Aquí mijita, sin necesidad de ir al cine, acá mérito lo vi con mis ojos

Por Nadxhi Korf

Hoy todo me parece un mal viaje. Me levanté cruda, pero ya son las once, el momento en el que empieza mi día, esta rutina que llevo desde hace un mes. Es martes —creo— y me acabo de mudar a otro maldito país. Y aquí estoy, en el mismo restaurante de mierda, he estado en siete mesas distintas, siete días seguidos, viendo desfilar borrachos disfrazados de ciudadanos ejemplares, tragando como si la vida no fuera un pantano de errores reciclados.

Hoy debería ser la fiesta de santos, como las de mi pueblo, con cuetes, danza y olor a incienzo de iglesia, pero no, solo es la fiesta de unos borrachos de la ciudad invitándose a comer y beber a la misma hora. Tal vez todos ellos tienen los estómagos vacíos como yo buscando redención en un platillo insípido y una cerveza tibia. Pido lo de siempre: mezcal, chela, y el menú del día que debería ser delito culinario, es una hamburguesa congelada, papas que aún sudan hielo. Todo tan decadente como este capítulo de mi vida.

La mesera ya me mira raro, como si fuera un personaje de novela de Bukowski, una de esas histéricas modernas con cara de haber visto el infierno y quedarse a vivir ahí. Y tal vez tiene razón. Tal vez soy eso: la malparida del sistema, la que en vez de llorar discretamente prefiere escupir fuego entre mezcal y autoflagelaciones emocionales. Pero no señora, soy un volcán con el corazón hecho mierda y el hígado hecho ceniza.

Ahora que me pongo a pensar siempre he tenido problemas con la comida, en mi familia los problemas se cuentan por kilos, se esconden bajo la servilleta, mi abuelo solía decir: “ deberías de hacer un poco de dieta, yo no crié a unos gordos”, y su voz aún retumba cuando paso frente al espejo o me atraganto con cualquier cosa que sepa a consuelo, como hoy.

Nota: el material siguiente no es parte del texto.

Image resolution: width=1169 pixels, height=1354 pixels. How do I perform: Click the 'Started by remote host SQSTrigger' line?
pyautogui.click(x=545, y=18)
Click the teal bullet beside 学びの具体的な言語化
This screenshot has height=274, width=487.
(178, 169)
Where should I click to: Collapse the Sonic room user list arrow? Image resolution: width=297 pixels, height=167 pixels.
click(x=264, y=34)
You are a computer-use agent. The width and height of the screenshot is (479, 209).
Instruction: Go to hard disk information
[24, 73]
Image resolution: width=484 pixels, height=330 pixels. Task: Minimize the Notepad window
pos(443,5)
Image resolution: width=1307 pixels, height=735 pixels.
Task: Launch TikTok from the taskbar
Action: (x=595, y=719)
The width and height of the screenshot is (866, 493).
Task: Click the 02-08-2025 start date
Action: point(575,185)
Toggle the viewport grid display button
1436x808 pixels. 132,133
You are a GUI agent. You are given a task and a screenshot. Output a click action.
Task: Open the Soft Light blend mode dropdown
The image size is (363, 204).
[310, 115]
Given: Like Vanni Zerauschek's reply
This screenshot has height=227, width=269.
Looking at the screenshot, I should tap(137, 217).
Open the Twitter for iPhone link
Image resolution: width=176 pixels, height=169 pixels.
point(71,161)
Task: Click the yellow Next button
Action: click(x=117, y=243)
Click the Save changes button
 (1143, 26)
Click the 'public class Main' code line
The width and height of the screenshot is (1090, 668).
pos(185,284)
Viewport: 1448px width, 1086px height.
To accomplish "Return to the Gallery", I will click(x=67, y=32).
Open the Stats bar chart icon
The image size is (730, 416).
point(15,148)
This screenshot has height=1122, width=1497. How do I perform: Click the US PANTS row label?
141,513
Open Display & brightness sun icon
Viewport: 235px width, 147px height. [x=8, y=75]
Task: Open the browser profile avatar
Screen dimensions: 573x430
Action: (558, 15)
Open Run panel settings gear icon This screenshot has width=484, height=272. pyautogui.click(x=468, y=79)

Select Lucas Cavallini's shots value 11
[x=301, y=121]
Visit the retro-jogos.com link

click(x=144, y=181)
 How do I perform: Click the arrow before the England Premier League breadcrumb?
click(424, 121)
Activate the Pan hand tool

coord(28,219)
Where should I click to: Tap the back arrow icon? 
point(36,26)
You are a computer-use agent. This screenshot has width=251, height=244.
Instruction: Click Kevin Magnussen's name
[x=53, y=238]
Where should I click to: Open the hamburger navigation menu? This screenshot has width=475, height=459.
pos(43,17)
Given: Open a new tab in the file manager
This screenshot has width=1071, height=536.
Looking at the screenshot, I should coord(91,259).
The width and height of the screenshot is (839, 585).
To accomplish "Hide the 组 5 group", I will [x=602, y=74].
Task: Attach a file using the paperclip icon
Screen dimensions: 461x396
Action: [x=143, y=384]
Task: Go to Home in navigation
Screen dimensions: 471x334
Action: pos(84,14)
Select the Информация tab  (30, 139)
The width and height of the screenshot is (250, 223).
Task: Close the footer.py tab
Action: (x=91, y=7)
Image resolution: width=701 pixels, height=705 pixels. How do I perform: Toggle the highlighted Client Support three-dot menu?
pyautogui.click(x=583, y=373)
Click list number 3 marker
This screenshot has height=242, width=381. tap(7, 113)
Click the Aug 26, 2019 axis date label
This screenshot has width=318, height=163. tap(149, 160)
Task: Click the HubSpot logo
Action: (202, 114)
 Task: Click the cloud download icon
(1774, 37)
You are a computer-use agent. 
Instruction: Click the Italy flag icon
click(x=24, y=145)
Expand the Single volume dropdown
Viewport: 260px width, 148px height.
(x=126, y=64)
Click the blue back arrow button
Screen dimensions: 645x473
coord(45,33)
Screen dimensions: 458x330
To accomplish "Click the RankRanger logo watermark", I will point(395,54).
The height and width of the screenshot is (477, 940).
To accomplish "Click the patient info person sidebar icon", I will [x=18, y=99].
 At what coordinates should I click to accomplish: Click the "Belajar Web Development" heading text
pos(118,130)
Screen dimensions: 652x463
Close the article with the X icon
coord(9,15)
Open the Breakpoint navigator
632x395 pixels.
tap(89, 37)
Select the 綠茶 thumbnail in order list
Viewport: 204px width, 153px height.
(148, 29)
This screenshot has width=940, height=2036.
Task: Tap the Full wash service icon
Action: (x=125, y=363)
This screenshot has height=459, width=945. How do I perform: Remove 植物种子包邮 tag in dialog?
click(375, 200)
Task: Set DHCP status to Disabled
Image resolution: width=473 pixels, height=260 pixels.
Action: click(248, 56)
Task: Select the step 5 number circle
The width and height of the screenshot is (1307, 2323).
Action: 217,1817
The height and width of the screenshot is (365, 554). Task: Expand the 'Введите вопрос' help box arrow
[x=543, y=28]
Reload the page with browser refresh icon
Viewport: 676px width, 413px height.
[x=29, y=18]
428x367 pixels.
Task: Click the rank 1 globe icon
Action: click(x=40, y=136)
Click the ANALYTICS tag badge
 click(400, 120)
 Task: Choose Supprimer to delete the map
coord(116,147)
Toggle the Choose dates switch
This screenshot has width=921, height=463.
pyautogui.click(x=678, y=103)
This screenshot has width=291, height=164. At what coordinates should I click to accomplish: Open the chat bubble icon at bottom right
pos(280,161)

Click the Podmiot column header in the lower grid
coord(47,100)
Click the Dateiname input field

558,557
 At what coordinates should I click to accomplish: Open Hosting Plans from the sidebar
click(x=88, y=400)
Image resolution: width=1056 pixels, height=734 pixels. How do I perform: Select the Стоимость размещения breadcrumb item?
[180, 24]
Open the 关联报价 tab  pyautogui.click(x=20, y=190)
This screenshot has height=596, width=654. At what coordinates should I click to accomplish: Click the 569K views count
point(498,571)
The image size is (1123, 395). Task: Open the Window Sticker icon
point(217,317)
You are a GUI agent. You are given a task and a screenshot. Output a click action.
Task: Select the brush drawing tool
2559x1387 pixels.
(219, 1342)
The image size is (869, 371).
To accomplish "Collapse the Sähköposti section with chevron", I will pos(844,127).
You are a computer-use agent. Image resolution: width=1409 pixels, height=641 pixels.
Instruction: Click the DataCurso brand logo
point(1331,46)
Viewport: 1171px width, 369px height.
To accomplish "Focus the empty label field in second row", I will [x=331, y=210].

Y ahora, entre esta ciudad ajena y la lista de intoxicaciones etílicas que casi me mandan al otro lado (una real, con hospital incluido), escucho la voz de mi madre como un eco católico: «te quieres autodestruir». Como si eso no fuera evidente. Mejor que piense que todo va perfecto, que este matrimonio es bendición divina, que su hija finalmente se escapó de la mediocridad de que tanto habla sin ser “ilegal”. Ella aún cree en el futuro como si fuera un regalo con moño. “Cuídate, no hagas nada malo, dios te dio otra oportunidad”, dice. 

Claro, dios y sus pinches oportunidades.

Y entonces, entre papas congeladas y pensamientos derrotistas, salí a caminar. Buscaba una señal, una luz, algo. El alcohol ya hizo su efecto, comienzo a alucionar frente a una capilla improvisada de mi santa (bueno no tan santa, en realidad es el anima sola, que se refiere a una figura religiosa, una representación de un alma que sufre en el purgatorio), —no santa, sino condenada—. Esa que representa un alma atrapada en el purgatorio, justo como yo. Le recé con la fe que me quedaba, le rogué olvidar. Le ofrecí mi alma, mi tristeza, mi próxima vida… Y nada. Volteó con desdén, como diciendo: «ni pa’ eso sirves, mijita».

Me fui. Con las manos llenas de tierra y el alma vacía. Kilómetros recorridos desde Oaxaca hasta California solo para entender que ni la fe me quiere. Abandoné esa trinchera que por años fue mi única iglesia, el único lugar donde creía que algo —lo que sea— podía salvarme. Y ahora camino de vuelta a un departamento con un vato que no puedo ver a los ojos, con la frente baja, los sueños rotos y las tripas haciendo más ruido que mi esperanza.

Y así sigo, entre mezcal y arrepentimientos, peleándome con la comida, con los hombres, con dios, con todo. Porque en este país nuevo, con su idioma distinto y sus calles limpias, el dolor se lleva por dentro.